Atlas1, en 1994, se veut le livre autour de ces questions : “ Où sommes-nous et que faire ? Oui, par où passer pour aller où ? […] Comment se repérer dans le monde, global, qui se lève ? ”
L’ancien monde était cloisonné, catégorisé, il tenait de la rigidité dans son organisation.

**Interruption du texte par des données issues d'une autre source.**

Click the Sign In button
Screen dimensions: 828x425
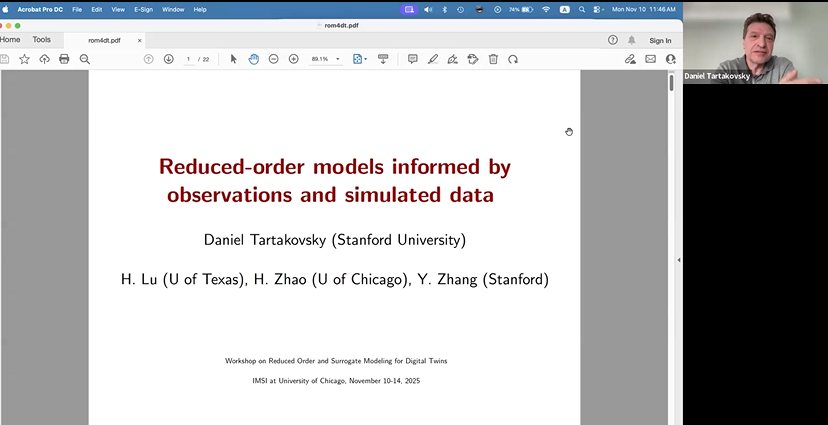(x=660, y=40)
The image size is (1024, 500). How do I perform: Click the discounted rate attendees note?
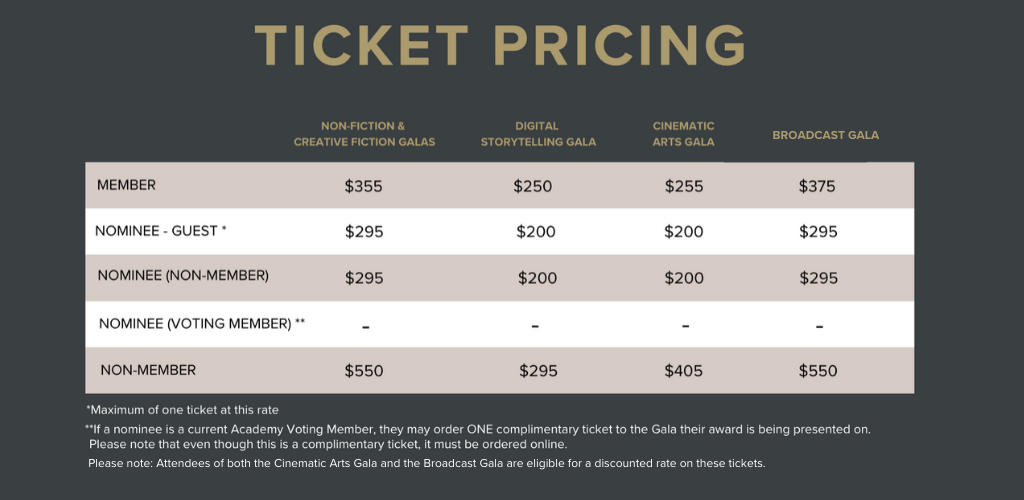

Or, entre la dureté dite rigoureuse du cristal, géométriquement ordonné, et la fluidité des molécules molles et glissantes, existe un matériau intermédiaire que la tradition laissait au gynécée, donc peu estimé des philosophes, sauf de Lucrèce peut-être : voile, toile, tissu, chiffon, étoffe, peau de chèvre ou d’agneau, dite parchemin, cuir écorché d’un veau pelé ou dépouillé, dit vélin, papier souple et fragile, laines ou soieries, toutes variétés planes ou gauches dans l’espace, enveloppes du corps ou supports de l’écriture, pouvant fluctuer comme un rideau, ni liquide ni solide, certes, mais participant des deux états. Pliables, déchirable, extensible… topologique. → AT p. 45
Ainsi, Entre le cristal et la fumée2, entre le rigide et l’évanescent, le textile et toute sa famille apparaît comme souple et solide à la fois, et repère donc d’une nouvelle prise en compte du réel. Ce dialogue entre le dur et le doux s’étend aux réseaux et à leur approche, ainsi dans Hominescence3 :
Les automobiles et leurs autoroutes, les lignes aériennes pour avions à hélice puis à réaction, les télégraphe, téléphone, fixe et mobile, radio et télévision, hertzienne et numérique, fax, Internet… se bousculent soudain et tissent, à leur tour, plusieurs toiles nouvelles, superposées ou réunies parfois. […] Car ces nouveaux tissages doivent distinguer, à nouveau, le dur et le doux. Nous transportons sucre et sable par péniches ou poids lourds, par fibre optique des messages. → HO p. 192
Ce que le textile porte comme approche mentale et concrète devient ainsi pertinent dans notre manière aujourd’hui de discerner le monde. Ceci vaut pour les multiples réseaux, mais aussi pour chacun de nous, dans la construction de ce qu’on affirme de soi, témoin cet extrait du livre suivant, L’incandescent4 :
Comment décrire, alors, votre identité ? Par une intersection, fluctuante par la durée, de cette variété d’appartenances. Vous ne cessez de coudre et tisser votre propre manteau d’arlequin, aussi nué et bariolé, mais plus libre et souple que la carte de vos gênes. Ne défendez donc pas l’une de vos appartenances, multipliez-les, au contraire, pour enrichir ce que nous nommons, d’un commun accord, votre moi, d’autant plus heureux et fort, justement, qu’il se délivre peu à peu des lieux que vous désiriez défendre. Ce faisant, vous honorerez même mieux votre prime culture. Jamais je ne me sentis plus gascon, plus français, qu’à l’autre bout de l’autre hémisphère. → IN p. 130
Il reste qu’on peut se poser la question, à l’heure de la puissante et rapide globalisation qui nous étreint : que produit le tissage d’éléments disparates ? Autrement dit, qu’est-ce qui garantit la pérennité des cultures, par essence collectives, dans ces assemblages individuels ?
1 Atlas [AT], Michel Serres, Julliard, 1994.
2 Entre le cristal et la fumée est le titre d’un livre du biologiste Henri Atlan (Seuil, 1979) qui explore la complexité et les rapports entre ordre et désordre.
3 Hominescence [HO], Michel Serres, Le Pommier, 2001.
4 L’incandescent [IN], Michel Serres, Le Pommier, 2003.